START Supplied records

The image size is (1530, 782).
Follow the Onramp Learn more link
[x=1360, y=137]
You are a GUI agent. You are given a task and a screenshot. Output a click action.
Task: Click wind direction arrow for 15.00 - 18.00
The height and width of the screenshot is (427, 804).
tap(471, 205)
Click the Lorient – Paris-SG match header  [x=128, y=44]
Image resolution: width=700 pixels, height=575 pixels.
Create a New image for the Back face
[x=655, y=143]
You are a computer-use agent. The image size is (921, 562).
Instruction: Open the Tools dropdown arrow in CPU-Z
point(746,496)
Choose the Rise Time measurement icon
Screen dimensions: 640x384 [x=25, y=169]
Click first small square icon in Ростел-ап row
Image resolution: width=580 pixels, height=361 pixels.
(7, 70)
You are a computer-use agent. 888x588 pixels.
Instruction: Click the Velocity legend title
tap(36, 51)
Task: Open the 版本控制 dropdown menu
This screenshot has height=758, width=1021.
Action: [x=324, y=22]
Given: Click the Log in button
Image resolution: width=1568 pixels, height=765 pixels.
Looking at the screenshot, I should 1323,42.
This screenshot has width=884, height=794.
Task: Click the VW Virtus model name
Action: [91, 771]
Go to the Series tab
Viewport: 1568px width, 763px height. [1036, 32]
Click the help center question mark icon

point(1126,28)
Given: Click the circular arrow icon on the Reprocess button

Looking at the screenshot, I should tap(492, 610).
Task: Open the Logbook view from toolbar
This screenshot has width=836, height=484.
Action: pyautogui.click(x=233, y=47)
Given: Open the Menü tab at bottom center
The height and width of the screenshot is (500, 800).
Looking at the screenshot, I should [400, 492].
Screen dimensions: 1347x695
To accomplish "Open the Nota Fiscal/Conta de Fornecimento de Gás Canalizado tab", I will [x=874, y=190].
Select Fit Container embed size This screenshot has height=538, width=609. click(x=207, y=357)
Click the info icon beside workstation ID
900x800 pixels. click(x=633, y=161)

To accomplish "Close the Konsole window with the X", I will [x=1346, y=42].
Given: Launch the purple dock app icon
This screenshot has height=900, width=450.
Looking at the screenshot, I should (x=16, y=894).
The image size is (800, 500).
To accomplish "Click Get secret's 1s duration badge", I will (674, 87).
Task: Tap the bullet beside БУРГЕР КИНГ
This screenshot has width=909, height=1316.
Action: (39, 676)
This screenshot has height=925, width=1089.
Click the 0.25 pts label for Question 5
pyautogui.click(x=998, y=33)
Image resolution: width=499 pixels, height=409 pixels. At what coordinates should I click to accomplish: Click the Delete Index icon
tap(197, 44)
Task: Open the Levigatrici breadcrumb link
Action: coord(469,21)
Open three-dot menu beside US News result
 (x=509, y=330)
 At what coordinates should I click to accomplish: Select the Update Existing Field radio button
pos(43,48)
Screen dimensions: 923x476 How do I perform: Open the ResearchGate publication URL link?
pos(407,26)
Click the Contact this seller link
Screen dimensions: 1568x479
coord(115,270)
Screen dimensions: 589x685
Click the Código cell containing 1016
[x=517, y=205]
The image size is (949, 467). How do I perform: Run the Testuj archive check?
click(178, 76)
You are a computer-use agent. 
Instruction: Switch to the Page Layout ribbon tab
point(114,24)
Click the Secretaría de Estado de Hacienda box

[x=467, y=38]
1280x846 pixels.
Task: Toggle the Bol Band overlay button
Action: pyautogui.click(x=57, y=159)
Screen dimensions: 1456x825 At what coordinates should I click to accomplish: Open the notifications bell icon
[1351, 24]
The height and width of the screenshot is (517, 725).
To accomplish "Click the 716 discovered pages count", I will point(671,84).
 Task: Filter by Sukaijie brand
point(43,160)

END Supplied records

Work order — Word for word, set down the complete listing once more.

The answer —
The image size is (1530, 782).
Follow the Onramp Learn more link
[x=1360, y=137]
You are a GUI agent. You are given a task and a screenshot. Output a click action.
Task: Click wind direction arrow for 15.00 - 18.00
The height and width of the screenshot is (427, 804).
tap(471, 205)
Click the Lorient – Paris-SG match header  [x=128, y=44]
Image resolution: width=700 pixels, height=575 pixels.
Create a New image for the Back face
[x=655, y=143]
You are a computer-use agent. The image size is (921, 562).
Instruction: Open the Tools dropdown arrow in CPU-Z
point(746,496)
Choose the Rise Time measurement icon
Screen dimensions: 640x384 [x=25, y=169]
Click first small square icon in Ростел-ап row
Image resolution: width=580 pixels, height=361 pixels.
(7, 70)
You are a computer-use agent. 888x588 pixels.
Instruction: Click the Velocity legend title
tap(36, 51)
Task: Open the 版本控制 dropdown menu
This screenshot has height=758, width=1021.
Action: [x=324, y=22]
Given: Click the Log in button
Image resolution: width=1568 pixels, height=765 pixels.
Looking at the screenshot, I should 1323,42.
This screenshot has width=884, height=794.
Task: Click the VW Virtus model name
Action: [91, 771]
Go to the Series tab
Viewport: 1568px width, 763px height. [1036, 32]
Click the help center question mark icon

point(1126,28)
Given: Click the circular arrow icon on the Reprocess button

Looking at the screenshot, I should tap(492, 610).
Task: Open the Logbook view from toolbar
This screenshot has width=836, height=484.
Action: pyautogui.click(x=233, y=47)
Given: Open the Menü tab at bottom center
The height and width of the screenshot is (500, 800).
Looking at the screenshot, I should [400, 492].
Screen dimensions: 1347x695
To accomplish "Open the Nota Fiscal/Conta de Fornecimento de Gás Canalizado tab", I will [x=874, y=190].
Select Fit Container embed size This screenshot has height=538, width=609. click(x=207, y=357)
Click the info icon beside workstation ID
900x800 pixels. click(x=633, y=161)

To accomplish "Close the Konsole window with the X", I will [x=1346, y=42].
Given: Launch the purple dock app icon
This screenshot has height=900, width=450.
Looking at the screenshot, I should (x=16, y=894).
The image size is (800, 500).
To accomplish "Click Get secret's 1s duration badge", I will (674, 87).
Task: Tap the bullet beside БУРГЕР КИНГ
This screenshot has width=909, height=1316.
Action: (39, 676)
This screenshot has height=925, width=1089.
Click the 0.25 pts label for Question 5
pyautogui.click(x=998, y=33)
Image resolution: width=499 pixels, height=409 pixels. At what coordinates should I click to accomplish: Click the Delete Index icon
tap(197, 44)
Task: Open the Levigatrici breadcrumb link
Action: coord(469,21)
Open three-dot menu beside US News result
 (x=509, y=330)
 At what coordinates should I click to accomplish: Select the Update Existing Field radio button
pos(43,48)
Screen dimensions: 923x476 How do I perform: Open the ResearchGate publication URL link?
pos(407,26)
Click the Contact this seller link
Screen dimensions: 1568x479
coord(115,270)
Screen dimensions: 589x685
Click the Código cell containing 1016
[x=517, y=205]
The image size is (949, 467). How do I perform: Run the Testuj archive check?
click(178, 76)
You are a computer-use agent. 
Instruction: Switch to the Page Layout ribbon tab
point(114,24)
Click the Secretaría de Estado de Hacienda box

[x=467, y=38]
1280x846 pixels.
Task: Toggle the Bol Band overlay button
Action: pyautogui.click(x=57, y=159)
Screen dimensions: 1456x825 At what coordinates should I click to accomplish: Open the notifications bell icon
[1351, 24]
The height and width of the screenshot is (517, 725).
To accomplish "Click the 716 discovered pages count", I will point(671,84).
 Task: Filter by Sukaijie brand
point(43,160)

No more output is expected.